Ele não cheira bem. Suas roupas estão puídas. Os tênis gastos deixam
exposto um ou dois dedos encardidos. Deve ter uns trinta, talvez trinta
e dois anos. É uma figura inesperada em uma biblioteca.

– Vivi, tô indo no banheiro, tá?

Naquele horário há duas bibliotecárias na biblioteca regional. É uma biblioteca pública.

Quando a Vivi se dá conta já não tem como fugir do visitante incômodo.

– Oi moça. Tô procurando livros que descrevam a vida no início do século passado, o XX, você sabe, né?
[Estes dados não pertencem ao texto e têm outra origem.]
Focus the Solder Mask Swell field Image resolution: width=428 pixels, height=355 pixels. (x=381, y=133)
Estranhas figuras povoam nossas ruas escondendo sob trapos e maus
costumes formas suaves e cativantes. Este homem era assim. Sua voz era
tranquila, os olhos firmes, mas assim mesmo causava certa repulsa.

A Vivi sabia exatamente o que lhe dar e trouxe um volume de contos de Machado de Assis, um Guimarães Rosa e até um Jorge Amado.
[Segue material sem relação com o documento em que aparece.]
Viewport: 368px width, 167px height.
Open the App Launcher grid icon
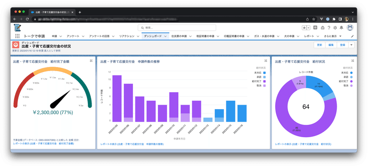[17, 36]
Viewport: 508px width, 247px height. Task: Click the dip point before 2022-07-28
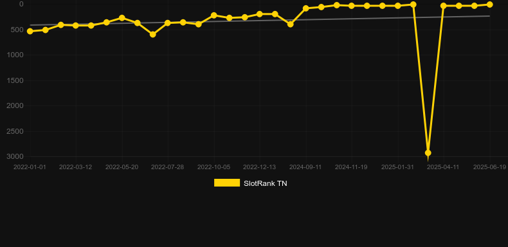click(x=152, y=34)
Essa é a função da bibliotecária: sintetizar as necessidades dos que recorrem a elas em busca de informação.

Mais tarde o homem deixou a biblioteca satisfeito. Foi caminhando da Glória até o cemitério em Botafogo.
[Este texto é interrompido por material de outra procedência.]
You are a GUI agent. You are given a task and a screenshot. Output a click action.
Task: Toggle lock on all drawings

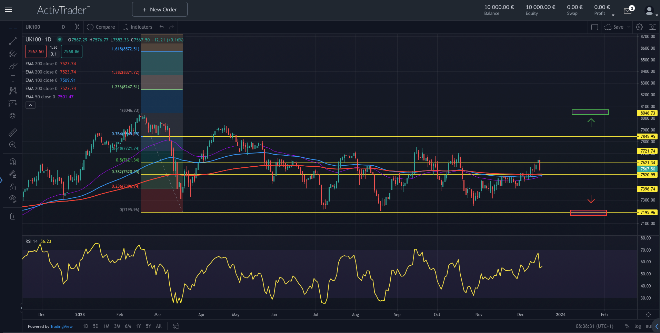[13, 187]
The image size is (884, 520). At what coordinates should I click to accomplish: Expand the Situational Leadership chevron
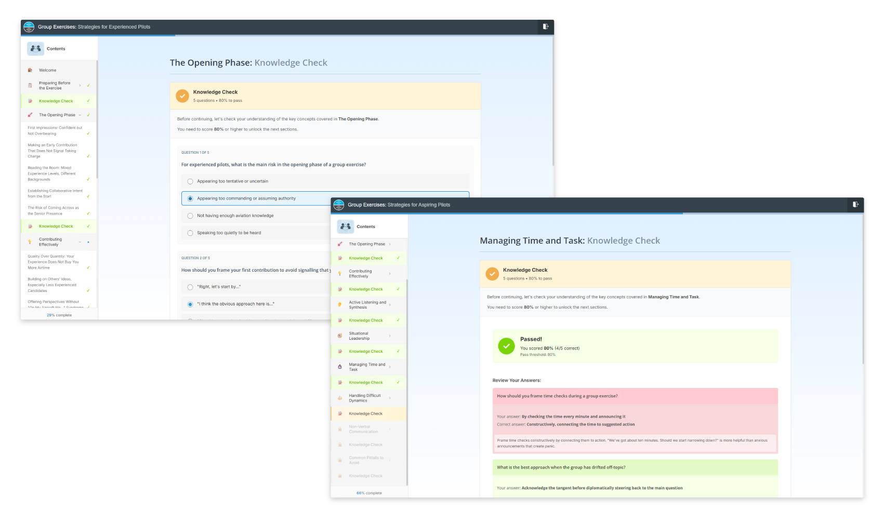click(390, 336)
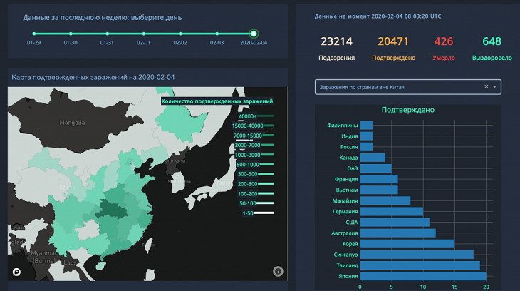The width and height of the screenshot is (520, 291).
Task: Click the Japan bar in the chart
Action: 422,276
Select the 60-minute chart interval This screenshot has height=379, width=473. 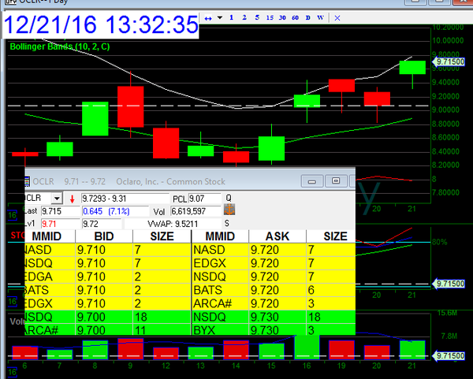(x=294, y=17)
Passou por um campinho de futebol onde meninas e meninos humildes,
já lá com seus 16 anos, jogavam futebol. Poucos passos adiante escutou
a voz saindo do fundo da terra “Senhores passageiros, os vagões com tarja
rosa são…” para as pombinhas se esconderem, pensa o homem rindo-se dos
próprios pensamentos.

Nas bancas por onde ele passa jornais anunciam o terror diário das
ruas e um padre caminha alheio a tudo além do livro em suas mãos. Ele
caminha como que imerso em água tão densas são as palavras que lê e,
ali ao redor dele, o mundo parece outro.

Em algum lugar um radinho histérico festeja a vingança da polícia de
São Paulo e os suspeitos executados. O homem cruza a esquina da Bambina
mergulhando em uma fumaça branca e densa como talco.
“Colocaram fogo no Sesc?” pergunta uma mulher assustada.

Na TV muda – as TVs andam mudas ultimamente – um homem gordo
sacoleja colérico os braços  e o nosso mendigo continua caminhando sem
destino e distante do apocalipse dos jornais, revistas, rádios e TVs
Como todos nós.

A noite cai, os farrapos serão jogados sobre um colchão e o par de
olhos enrugados se fechará sem ter a satisfação de encontrar uma
bibliotecária que lhe entregue os jornais certos.